Hi to all,
The past two weeks' screenings saw our brains in power-saving mode. These two films should see those synapses firing again. Not a prissy movie at all, is THE PILLOW BOOK, and one you shall always remember. 8½ rounds off the month as would a sparkling bookend.
23rd January 2007
6:15 p.m. at the Auditorium
THE PILLOW BOOK (1996)
Runtime: 1 hour 6 minutes
Directed by Peter Greenaway
Part Chinese, part Japanese, our bold protagonist tries to find her way in a world, or, should we say, between worlds that have little place for those who thumb their noses at the way things are. The ravages of an indifferent world leave her caring for little besides self-gratification, and she gets into one situation after another. Ironically, this quest finds expression in attempted recapitulation of a ritual from an innocent past, when, as a child, her father would put writings of good fortune on her face. Come adulthood, and fond remembrance turns into fetish. One could draw all sorts of conclusions from the premise of this film. Let's see those reviews!

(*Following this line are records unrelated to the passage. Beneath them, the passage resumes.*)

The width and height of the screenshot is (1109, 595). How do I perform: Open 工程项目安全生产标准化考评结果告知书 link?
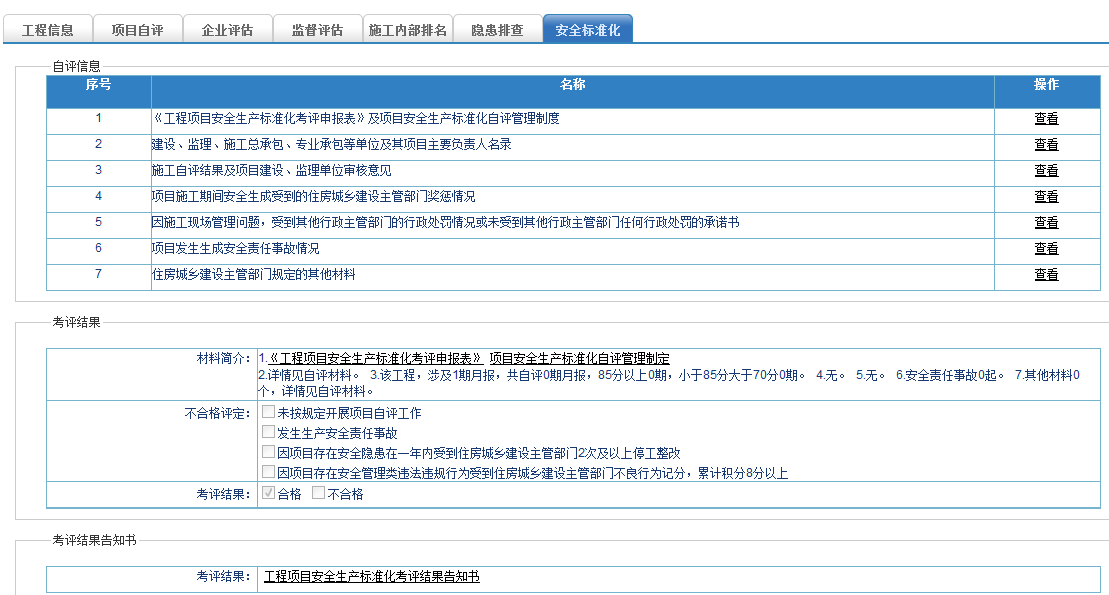click(371, 577)
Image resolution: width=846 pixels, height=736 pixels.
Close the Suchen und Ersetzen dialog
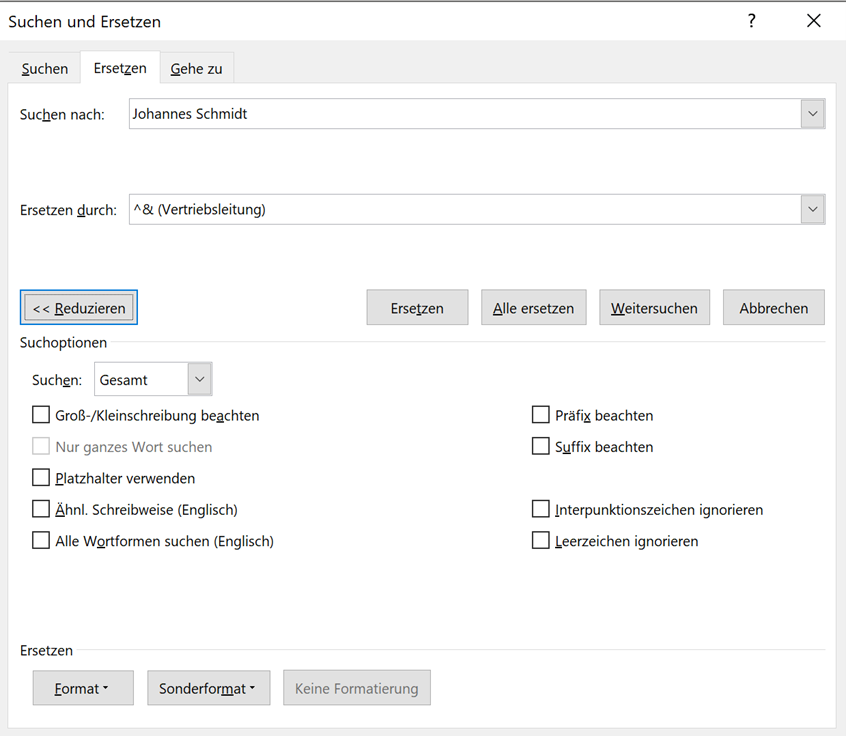pyautogui.click(x=814, y=21)
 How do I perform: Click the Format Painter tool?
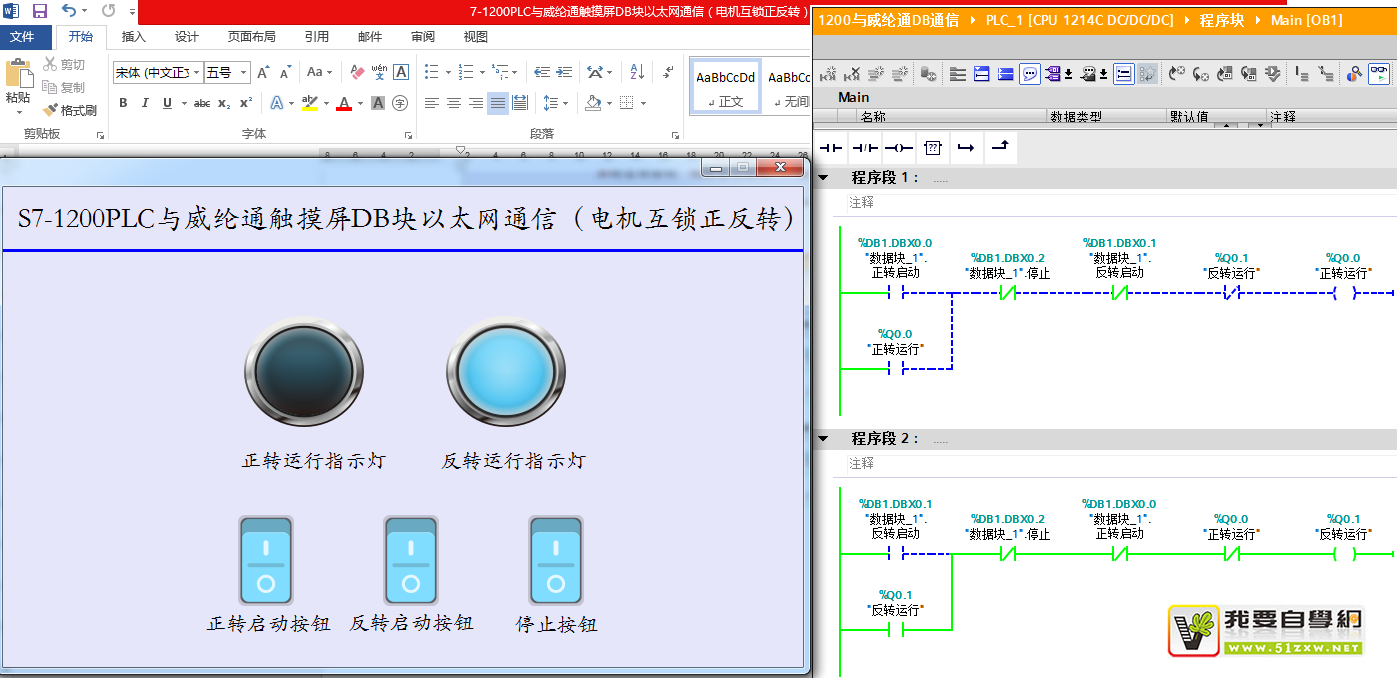click(x=70, y=110)
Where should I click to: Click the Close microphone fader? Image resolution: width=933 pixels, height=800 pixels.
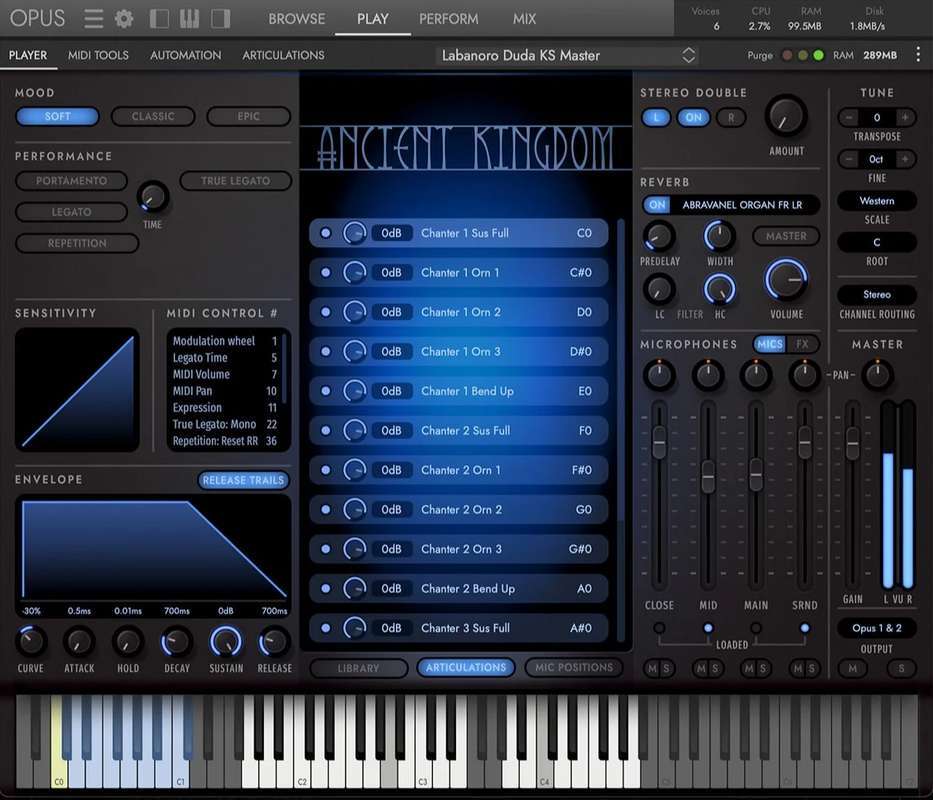(659, 441)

About the Director: Peter Greenaway (b. 1942) is a rather remarkable person. He began with studies in the Fine Arts; this informs his elaborate sense of cinematic composition. Now, even if you thought that this film was unsettling, try and get hold of his THE COOK, THE THIEF, HIS WIFE AND HER LOVER (1989). There, civility and beastliness are locked in ceaseless struggle. Greenaway’s abilities do not end here – he has VJ-ed a show and written for the opera. His film 8½ WOMEN (1999) is in its name homage to Thursday's film by Fellini.
25th January 2007
6:15 p.m. at the Auditorium
Runtime: 1 hour 18 minutes
Directed by Federico Fellini
Possibly his most highly regarded film, 8½ deals with that faceless horror which all creative individuals must sometimes face - the "block". Suffering from this scourge? You would then know that an obvious way out would be to document your travails at the starting line. Fairly common and much abused. Fellini is, however, many notches above the rest of us, and his take ends up as a masterpiece. The lead character is a stand-in for Fellini; the film, besides showing a director twiddling his thumbs, delves into profound reflections on the birthing process and its attendant agonies, all the way back to conception. A must see film, because it is:
(a) one that you can talk about having seen afterwards, and
(b) relevant to your current situation.
About the Director: To show a film by Federico Fellini (b. 1920, d. 1993) is, quite simply, an honour. The roster of achievment is glittering; to merely name a few that won Academy Awards, we have LA STRADA (1954), LE NOTTI DE CABIRIA (1957) and LA DOLCE VITA (1960). The first two have sterling performances by Giulietta Masina (b. 1921, d. 1994), who also happened to be his wife. Fellini is known for his portrayals of common lives into which he inserts personal, off-kilter perspectives.
The Film Club.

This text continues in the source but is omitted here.